Following widespread floods in November 2019 and February last year, Sheffield City Region Mayor Dan Jarvis - who is also the MP for Barnsley Central - and the council jointly submitted a business infrastructure programme for South Yorkshire with an investment ask of £271m to protect businesses and homes.
Schemes outlined for Barnsley included Lundwood, a borough-wide culvert improvement programme on the Dearne and Dove rivers, work on Worsbrough Reservoir and Church Street, Darton, through the government’s Grant in Aid (GiA) programme.
But Garreth Bruff, senior programme manager at Sheffield City Region, warned some are at risk of being scrapped - unless more cash is found.
“Restrictions placed on the way GiA is calculated for individual flood schemes will mean that many will not be fully funded through government investment, meaning that wider partnership funding will need to be sought,” he said.
“This shortcoming has been the subject of lobbying by the mayor and council leaders over the summer.
“It leaves many other schemes with additional funding requirements before they can be fully implemented.
“Latest analysis suggests that even with the allocation of GiA - to be confirmed early this year - priority programmes are likely to have a remaining cumulative funding gap of around £125m in total.
“We need to work to reassure our residents and businesses that everything possible is being done to prevent the devastating floods of 2007 and 2019 happening again.”
Local MPs are working alongside Labour leader Sir Keir Starmer in a bid to force change - and protect residents whose homes were ruined.
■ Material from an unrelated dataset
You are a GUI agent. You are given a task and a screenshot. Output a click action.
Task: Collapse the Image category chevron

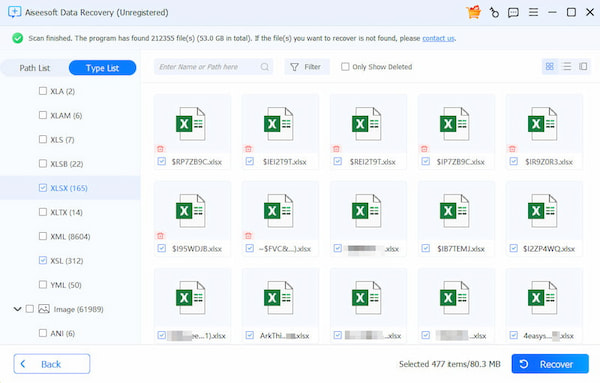pyautogui.click(x=17, y=309)
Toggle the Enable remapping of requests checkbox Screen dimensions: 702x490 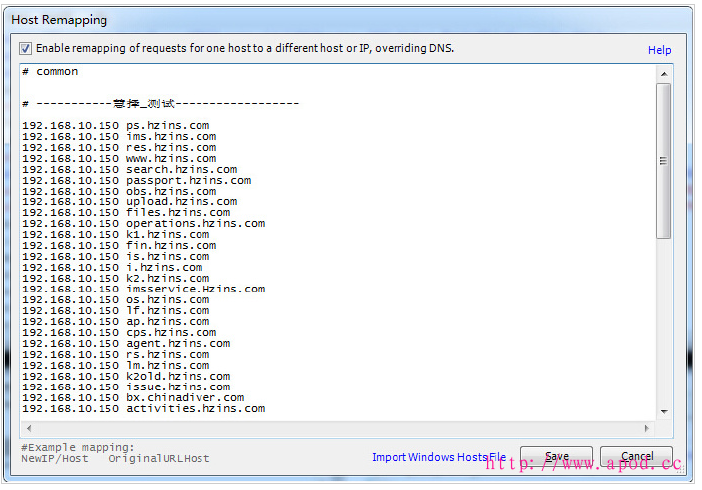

Grants of £5,000 were promised by the government to people whose homes and businesses were affected by floods, but some have still not received cash and have been involved in long-running wrangles with insurance companies.
Dan added: “We’ll be continuing to campaign for the government to deliver the remaining funding we need to deliver our full flooding response plan.
“The impact of further winter flooding on those who have already suffered so much would be unimaginable, that’s why we’re doing everything we can to upgrade our flood defences and improve our flood resilience.
“It goes beyond material and economic damage, it carries a human cost of lives disrupted, homes abandoned, futures made uncertain and full of hardship.
“There are still dozens of families who have not been able to return to their homes and are living in temporary accommodation following the most recent floods.
“We need the government to work with us to make it happen.”